- Что сделать:
[A] Выпишите дословно часть фрагмента об Исаевой, начиная со слов «О своей жене» и заканчивая словами «Достоевскому было нелегко.» включительно.
[B] Изложите содержание фрагмента об Исаевой в двух предложениях.

- Выбранный фрагмент:
________________
В литературоведении советского периода отмечены взаимоотношения Достоевского с Марьей Дмитриевной Исаевой, которая представлена молоденькой, начитанной, единственной в Семипалатинске образованной девушкой, согласившейся стать женой писателя, но не дождавшейся возвращения Федора Михайловича в центральную Россию: она умерла от чахотки буквально за несколько дней до получения им разрешения.
Американский исследователь творчества Достоевского М. Слоним, ссылаясь на источники, которые трудно сегодня проверить (либо это статьи Н. Бердяева, В. Вересаева, А. Врангеля, Е. Гаршина и др., датированные 1884-1926 годами, либо работы зарубежных авторов, издавших свои труды о писателе на своем родном языке в Лондоне, Париже, Бостоне, Лейпциге, Нью-Йорке) представляет М.Д. Исаеву в 1854 году двадцативосьмилетней вдовой спившегося и опустившегося некогда благородного и образованного учителя гимназии, имеющей на руках восьмилетнего сына Пашу. Исаева после смерти мужа долго колебалась в выборе между Достоевским и Н.В. Вергуновым, учителем начальной школы, пока не согласилась на брак с Федором Михайловичем. После свадьбы она написала родным, что теперь спокойна за будущее Паши, возможно, этим и определялся её выбор.
О своей жене Достоевский писал брату: "Это доброе и нежное создание, немного быстрая, скорая, сильно впечатлительная прошлая жизнь оставила на её душе болезненные следы. Переходы в её ощущениях быстры до невозможности". В жизни это проявлялось в том, что Марья Дмитриевна обижалась молниеносно, повсюду видела подвохи, в гневе кричала и рыдала до обмороков, потом смиренно просила прощения, внезапно обнаруживая кротость и доброту. Разумеется, жить с таким издерганным и страдающим человеком, измученному каторгой и ссылкой Достоевскому было нелегко.
________________
- Выдержки из строк:

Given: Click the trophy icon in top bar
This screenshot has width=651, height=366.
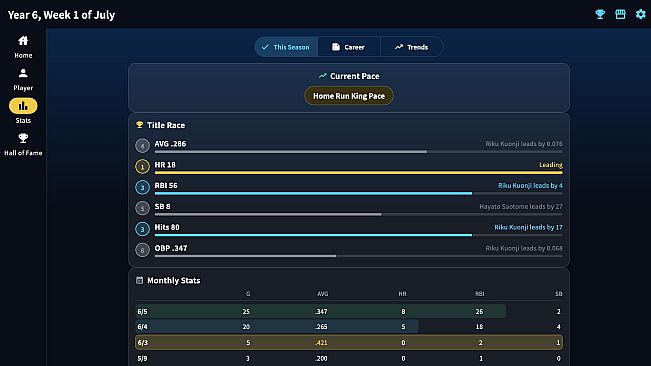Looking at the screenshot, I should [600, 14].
________________
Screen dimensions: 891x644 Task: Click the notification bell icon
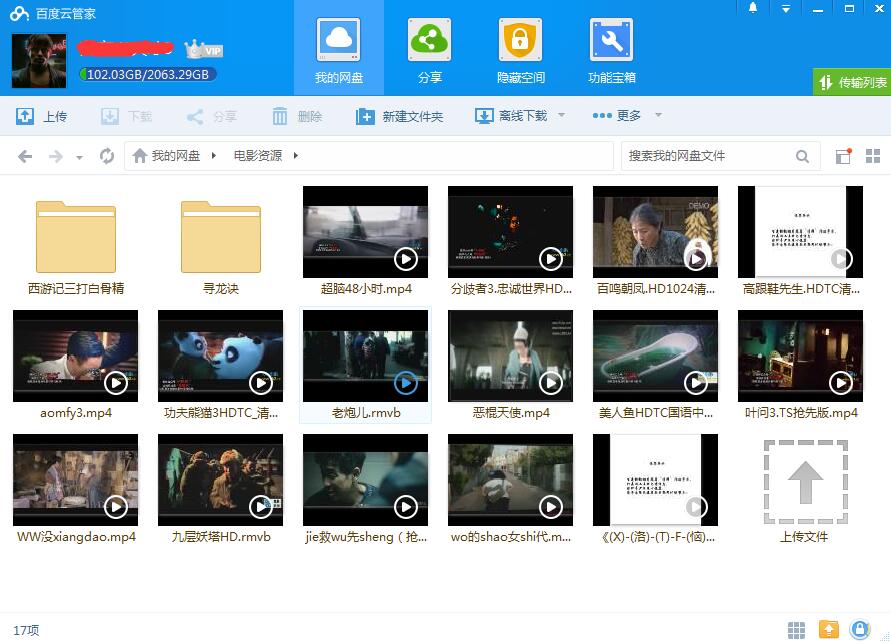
________________
- Ответы по номерам:
[A]
О своей жене Достоевский писал брату: "Это доброе и нежное создание, немного быстрая, скорая, сильно впечатлительная прошлая жизнь оставила на её душе болезненные следы. Переходы в её ощущениях быстры до невозможности". В жизни это проявлялось в том, что Марья Дмитриевна обижалась молниеносно, повсюду видела подвохи, в гневе кричала и рыдала до обмороков, потом смиренно просила прощения, внезапно обнаруживая кротость и доброту. Разумеется, жить с таким издерганным и страдающим человеком, измученному каторгой и ссылкой Достоевскому было нелегко.

[B] В советском литературоведении Марья Дмитриевна Исаева представлена молоденькой образованной девушкой из Семипалатинска, согласившейся стать женой Достоевского. М. Слоним же описывает её в 1854 году как двадцативосьмилетнюю вдову с восьмилетним сыном, долго колебавшуюся между Достоевским и Н.В. Вергуновым, а сам Достоевский писал брату о её доброте и сильной впечатлительности, из-за которых жить с ней ему было нелегко.